___ Data supplied ___
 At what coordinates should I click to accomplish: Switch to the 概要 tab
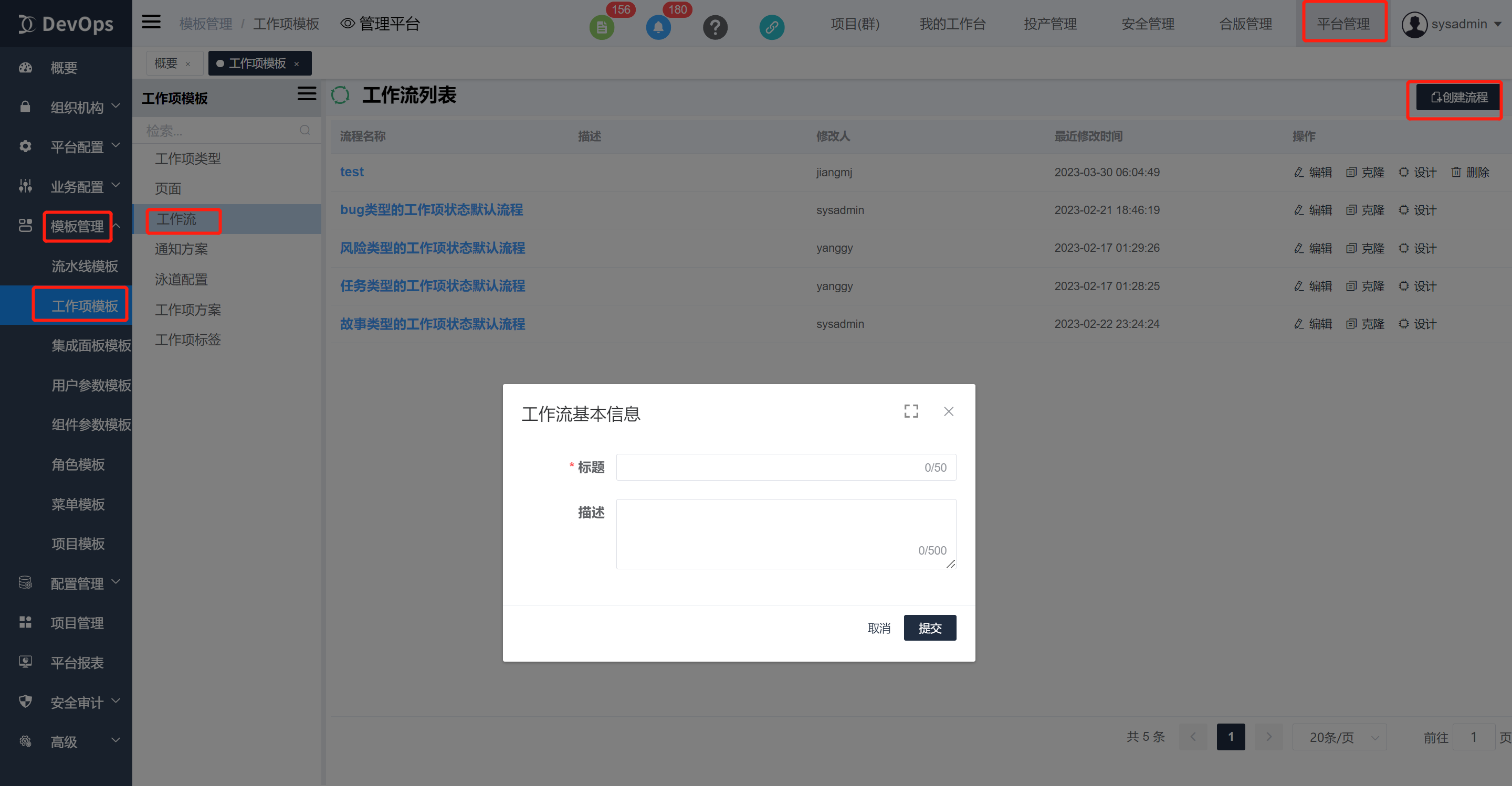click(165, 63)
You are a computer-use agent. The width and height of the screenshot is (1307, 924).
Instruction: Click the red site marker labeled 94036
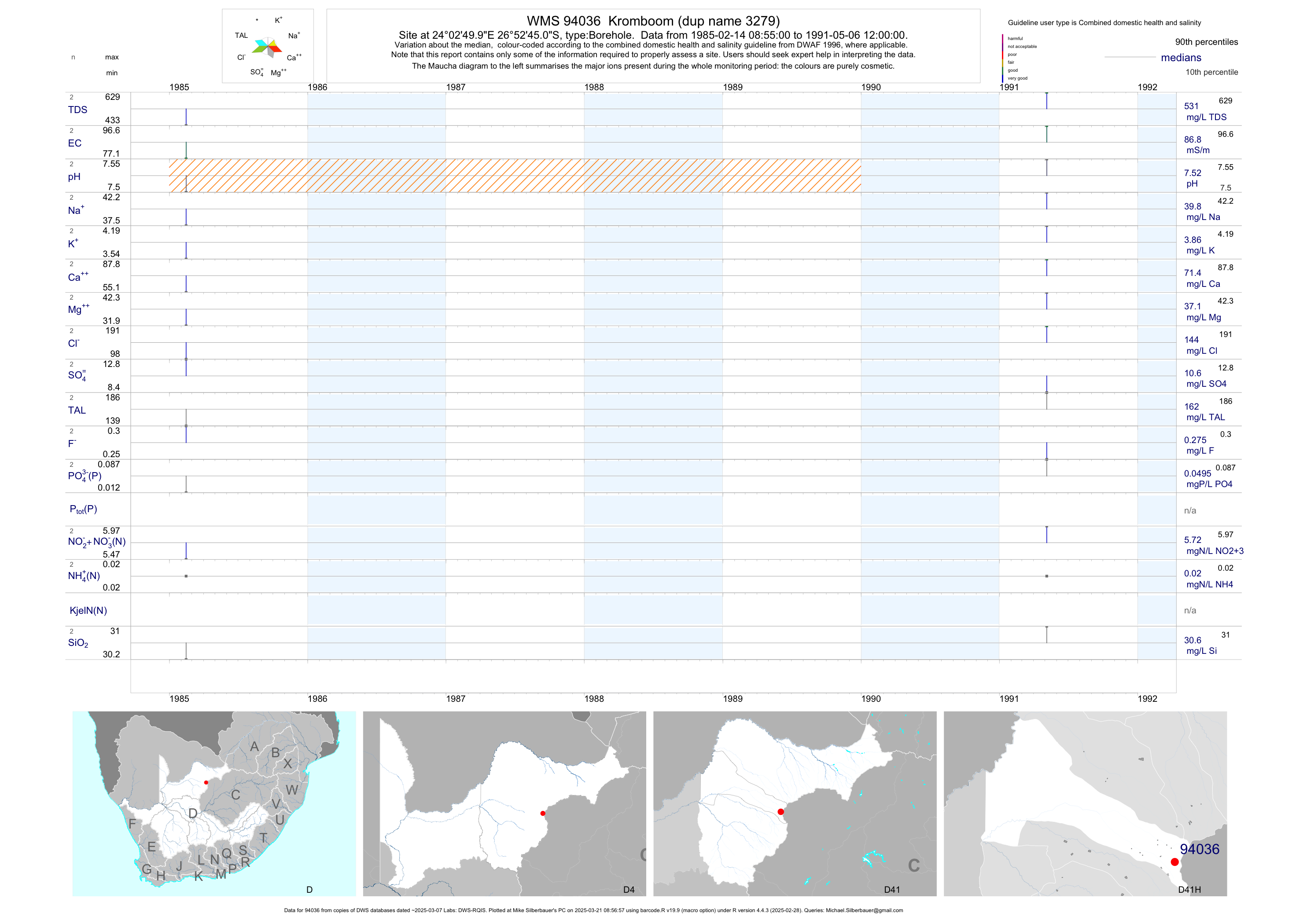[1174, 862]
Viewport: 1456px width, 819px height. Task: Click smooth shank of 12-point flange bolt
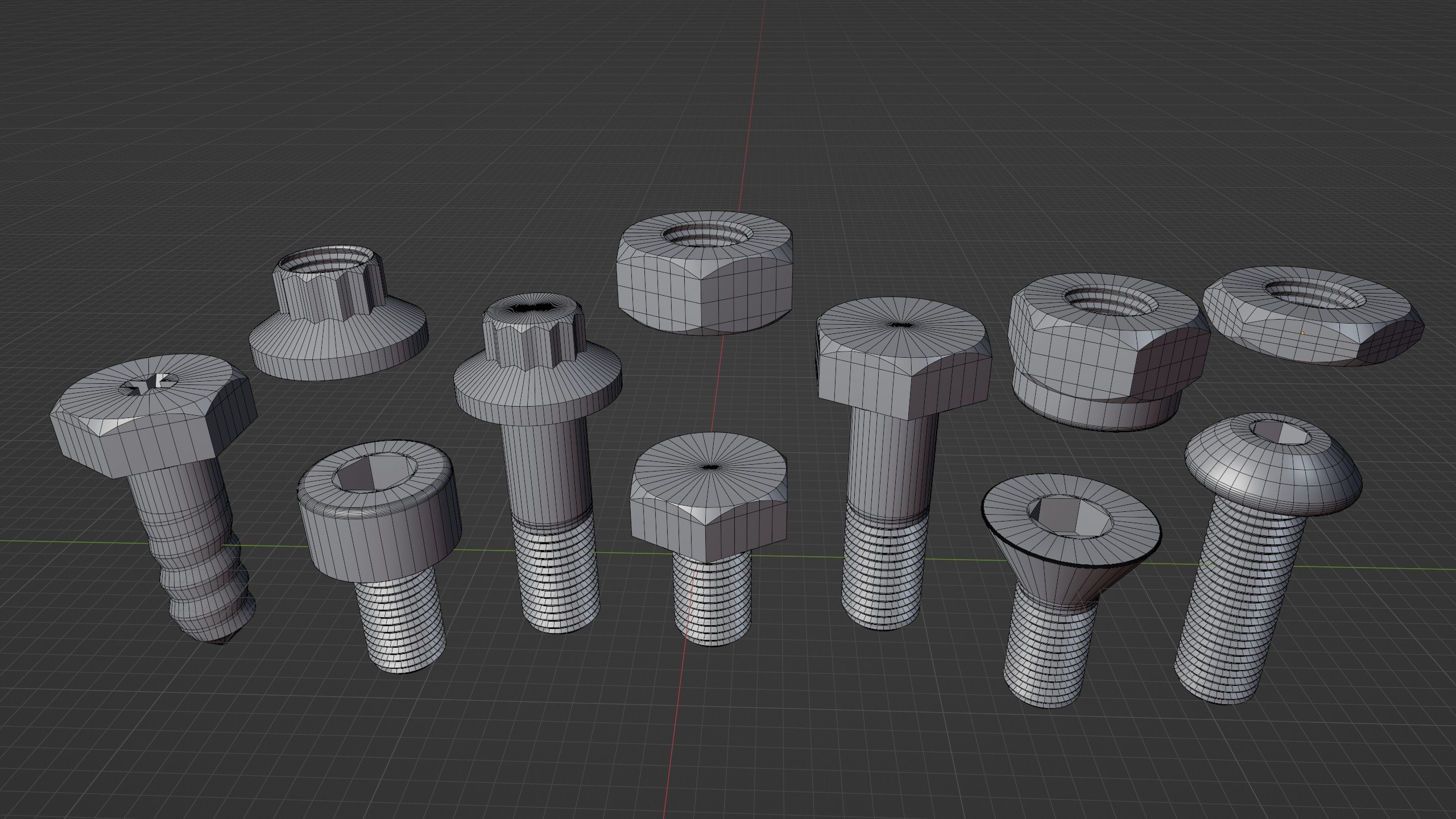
___
What you should do => Find the line that has "Instruction: Click the" in the listing, then retype it and each later line up to the last, exactly. Leave pictures out.

Solution =>
Instruction: Click the red site marker labeled 94036
[1174, 862]
Viewport: 1456px width, 819px height. Task: Click smooth shank of 12-point flange bolt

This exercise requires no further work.